The answer is to be an exact copy of the lines below running from the line with "You are a GUI" down to the line with "The height and", both ends included, and nothing more.

-------- INFORMATION SHOWN --------

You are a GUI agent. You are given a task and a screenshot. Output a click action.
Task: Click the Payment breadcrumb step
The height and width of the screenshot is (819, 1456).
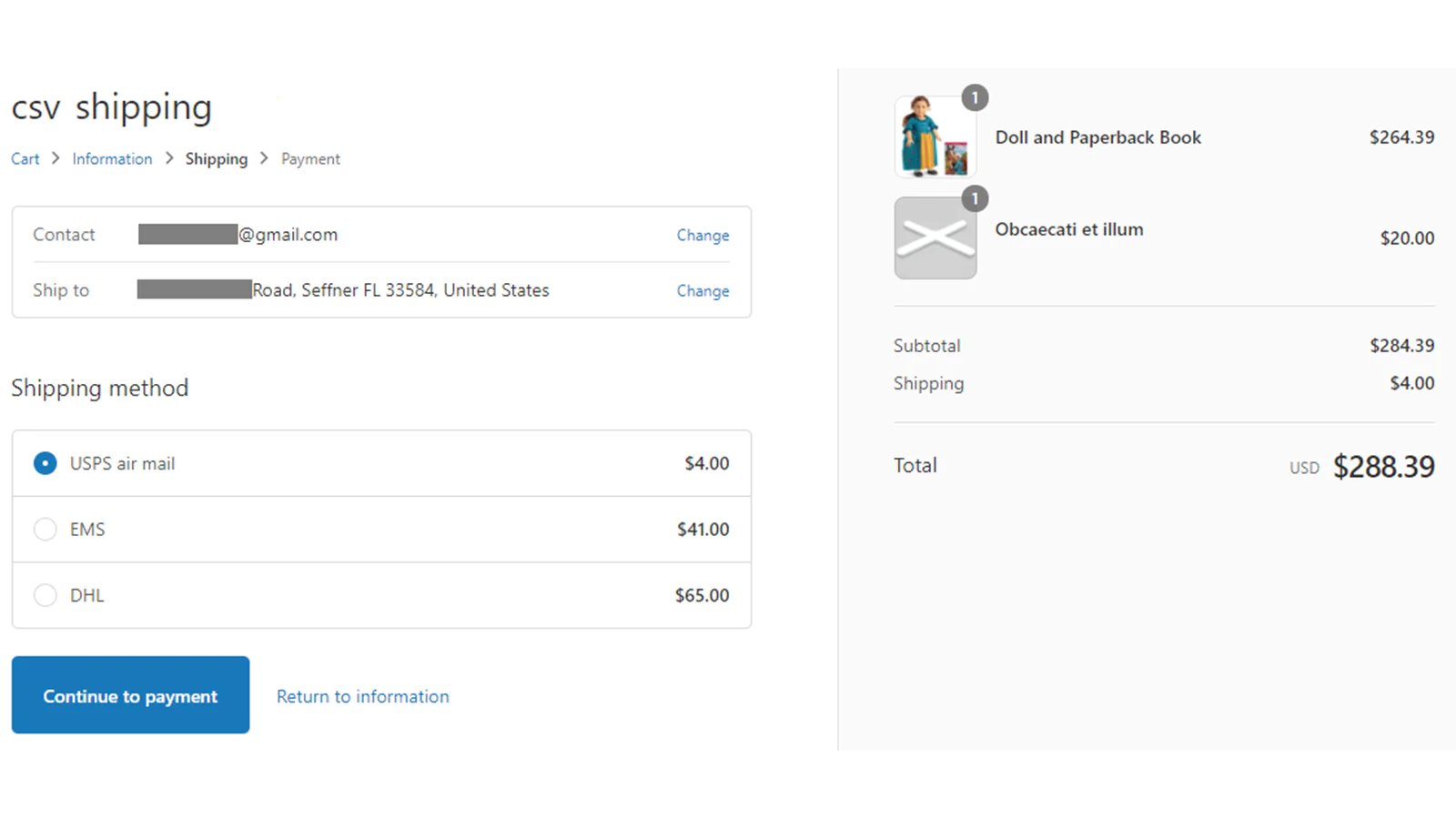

--------
-------- INFORMATION SHOWN --------

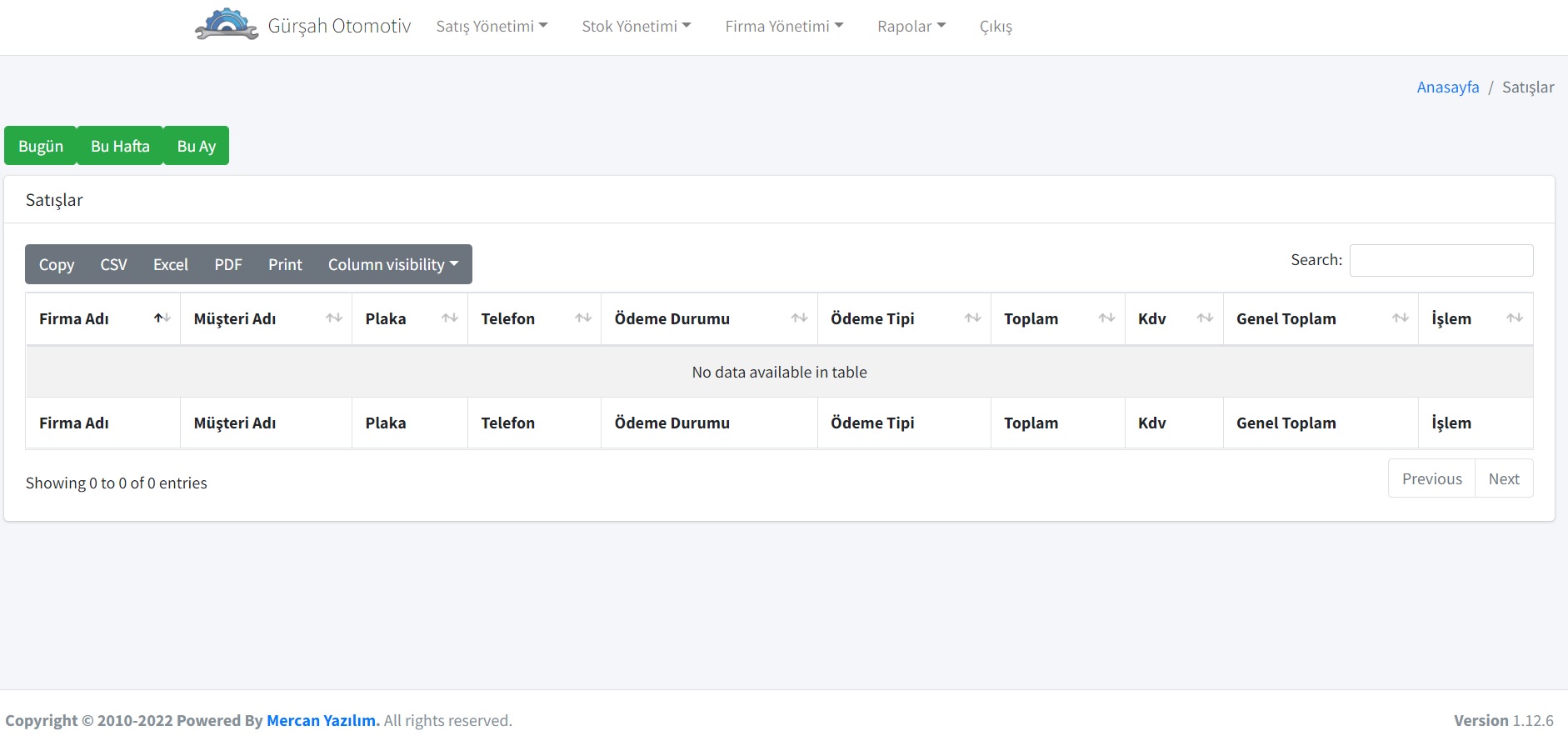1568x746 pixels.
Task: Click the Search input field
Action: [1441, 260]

--------
-------- INFORMATION SHOWN --------

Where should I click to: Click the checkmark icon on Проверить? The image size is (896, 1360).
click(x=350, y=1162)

--------

- _YOUR RESPONSE_
You are a GUI agent. You are given a task and a screenshot. Output a click action.
Task: Click the Payment breadcrumb step
The height and width of the screenshot is (819, 1456).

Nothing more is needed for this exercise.